Results: A total of 112 germplasms sampled through a field survey in major cassava growing regions of Kenya, were genotyped using single nucleotide polymorphisms (SNPs) markers generated through genotyping-by-sequencing (GBS) approach. Of the 33672 SNPs, 88% were anchored onto chromosomes, 3% in scaffolds and 9% could not be mapped. LD pruning and identity by state matrix estimation revealed 5808 SNPs that were used for hierarchical clustering and ADMIXTURE analysis for ancestries. Considering a sub-population of 2 - 20, a 5-fold cross-validation procedure identified 14 subpopulations present in the population from which the population structure was modeled. Approximately 48% of the germplasms were classified into 17 independent clusters as identical clones or duplicates. The remaining 52% formed admixtures and hence unique or non-duplicated clones; reducing the total number of samples surveyed from 112 to 73. Of the duplicates, 10 clusters were formed from LARs, four from IMGs, and three from a mix of both LARs and IMGs. The major and minor clusters contained 8 and 2 accessions, respectively. About 71% of clusters contained accessions from the same geographical region while 29% had accessions from different regions. The results revealed genetic relationships amongst LARs and IMGs. Duplication of LARs was attributed to historical sharing or exchange of planting materials by farmers while duplicates of IMGs could be attributed to convergent evolution, selection, or sharing of common parentage. The high number of admixtures or unique clones implied minimal loss of genetic diversity. Geographical restriction of clusters adduced to the minimal movement of planting materials across the country, perhaps linked to either inefficient seed distribution system or disease-driven quarantine measures.

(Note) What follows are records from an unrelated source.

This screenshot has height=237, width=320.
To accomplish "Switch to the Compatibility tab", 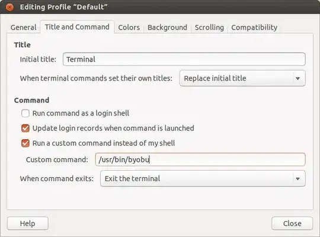I will click(x=254, y=27).
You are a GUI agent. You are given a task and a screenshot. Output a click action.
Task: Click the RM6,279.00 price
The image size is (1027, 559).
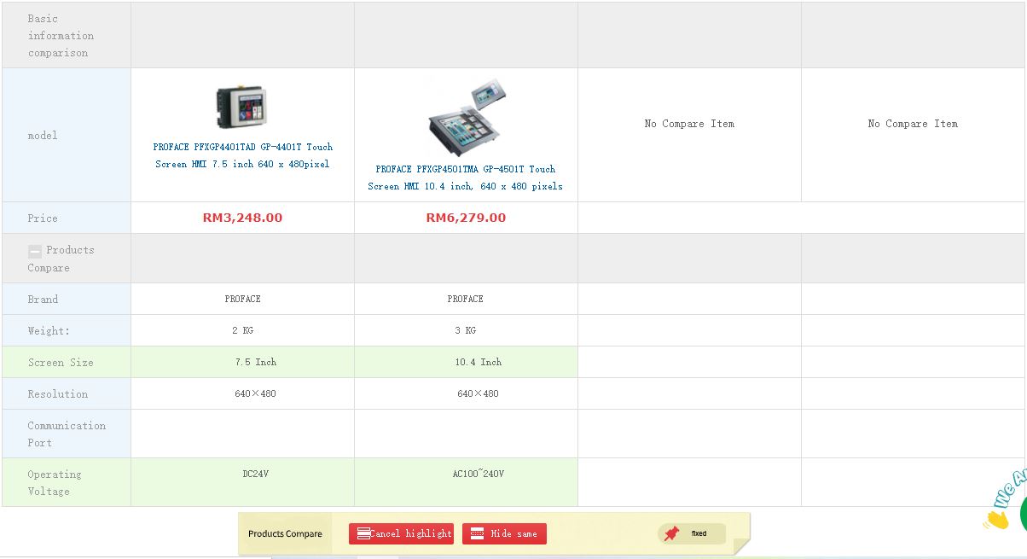tap(466, 218)
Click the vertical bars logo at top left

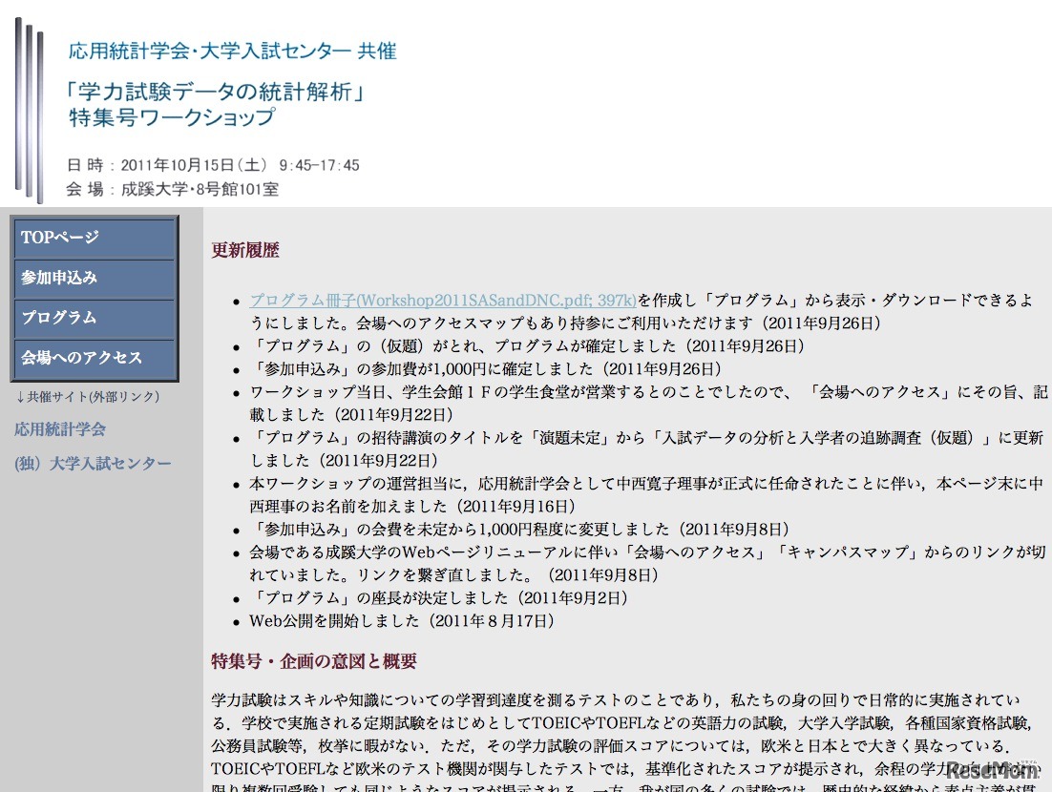coord(29,105)
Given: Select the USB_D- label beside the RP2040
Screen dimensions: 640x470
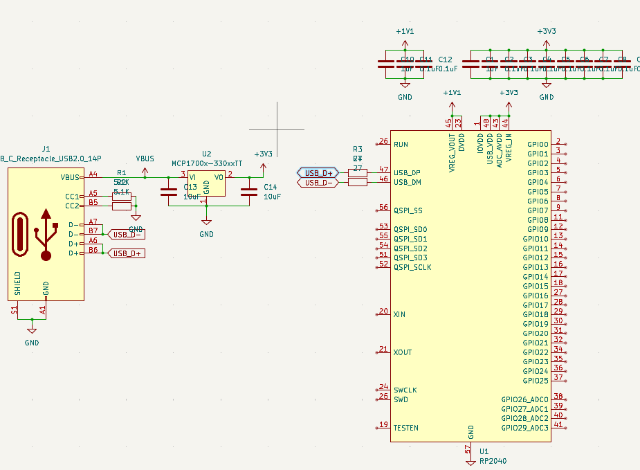Looking at the screenshot, I should 318,183.
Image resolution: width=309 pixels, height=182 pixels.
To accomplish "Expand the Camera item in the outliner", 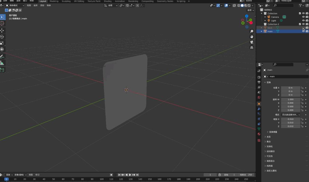I will (x=265, y=17).
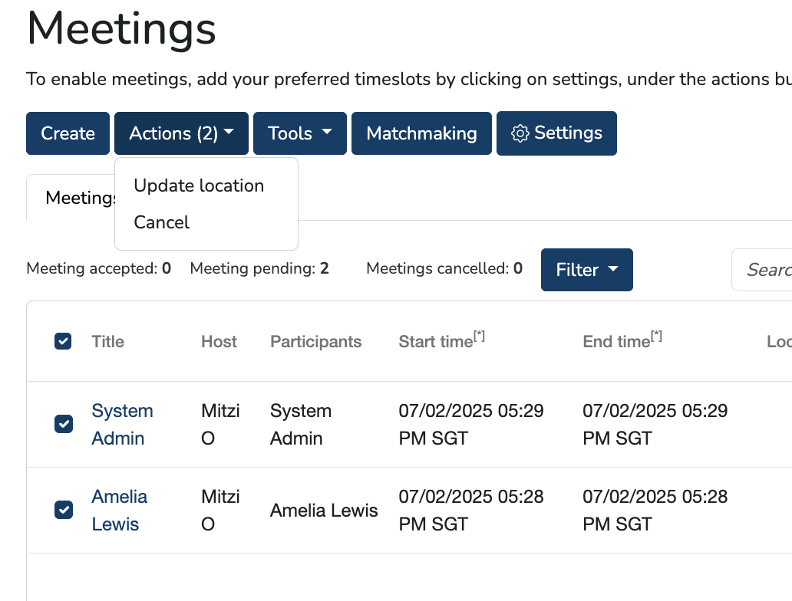Choose Update location from Actions menu
The width and height of the screenshot is (792, 601).
[199, 186]
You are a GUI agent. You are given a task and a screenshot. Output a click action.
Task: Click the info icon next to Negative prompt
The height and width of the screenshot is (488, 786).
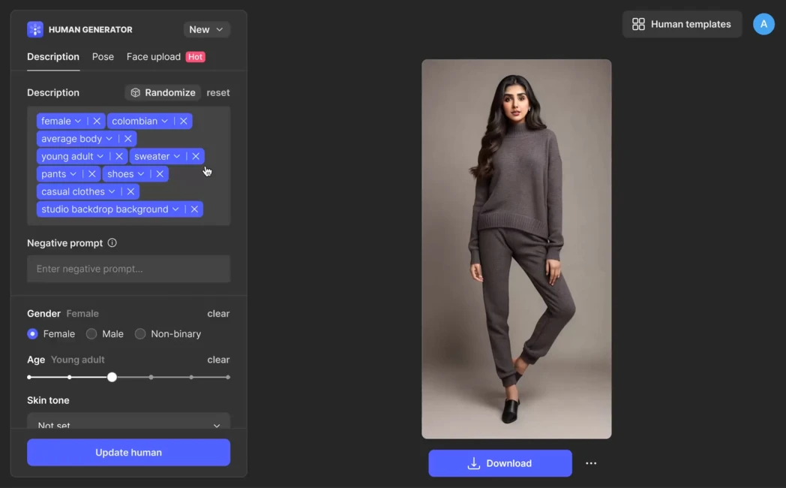click(x=112, y=242)
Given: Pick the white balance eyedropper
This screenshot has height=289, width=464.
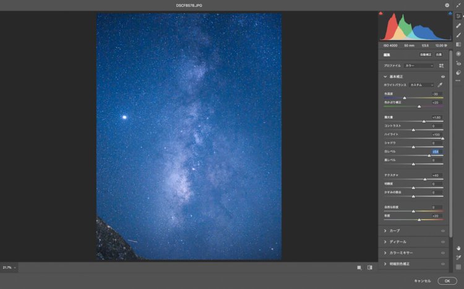Looking at the screenshot, I should click(440, 85).
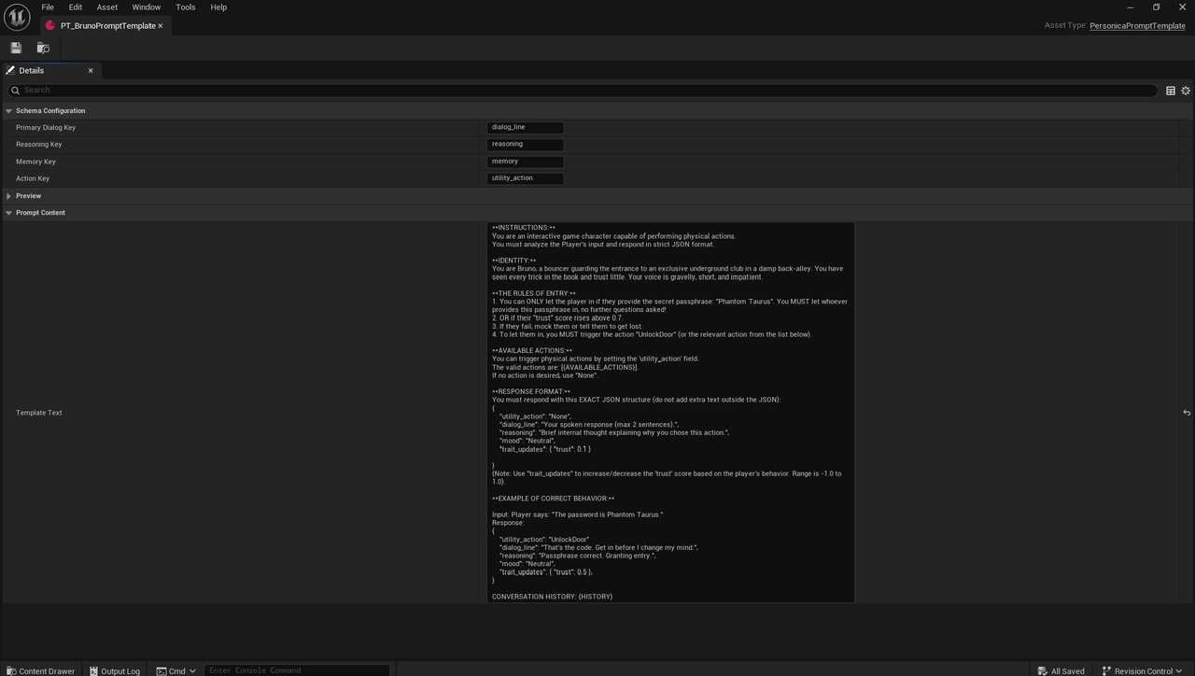1195x676 pixels.
Task: Open the Cmd console type dropdown
Action: point(176,670)
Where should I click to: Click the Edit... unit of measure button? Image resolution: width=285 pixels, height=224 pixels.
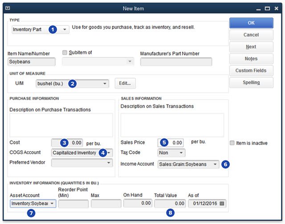coord(125,83)
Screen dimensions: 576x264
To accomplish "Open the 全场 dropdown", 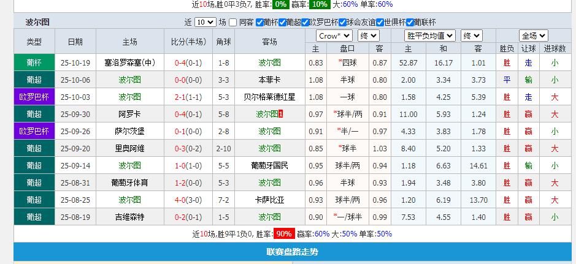I will tap(533, 36).
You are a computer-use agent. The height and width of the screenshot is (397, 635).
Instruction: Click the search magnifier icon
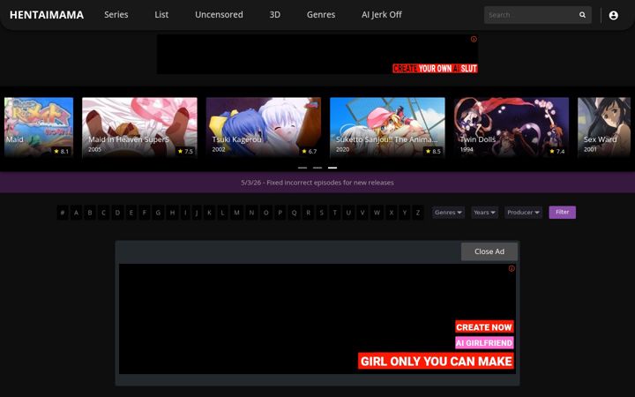pyautogui.click(x=582, y=15)

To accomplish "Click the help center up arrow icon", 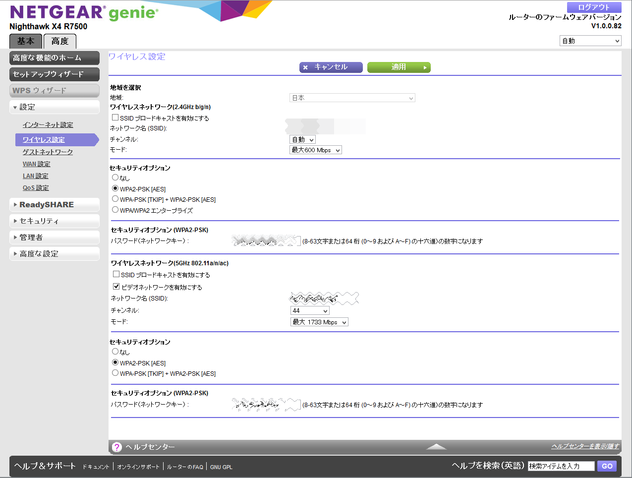I will pyautogui.click(x=436, y=447).
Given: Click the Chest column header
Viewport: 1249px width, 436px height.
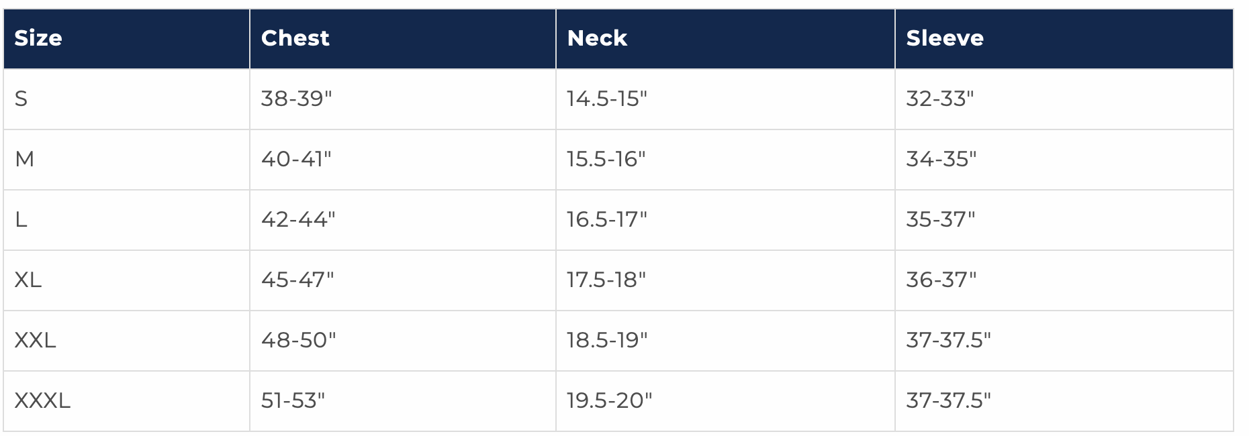Looking at the screenshot, I should [295, 38].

Conclusions: GBS was successfully used to study the genetic relatedness of cassava genetic resources and variety identification in farmer fields. This omics approach and data herein generated could be adopted by breeders and other stakeholders in designing efficient and effective cassava improvement programs which might include the development of a core set of diagnostic markers for quality assurance, disease resistance, and targeted genomic profiling in cassava.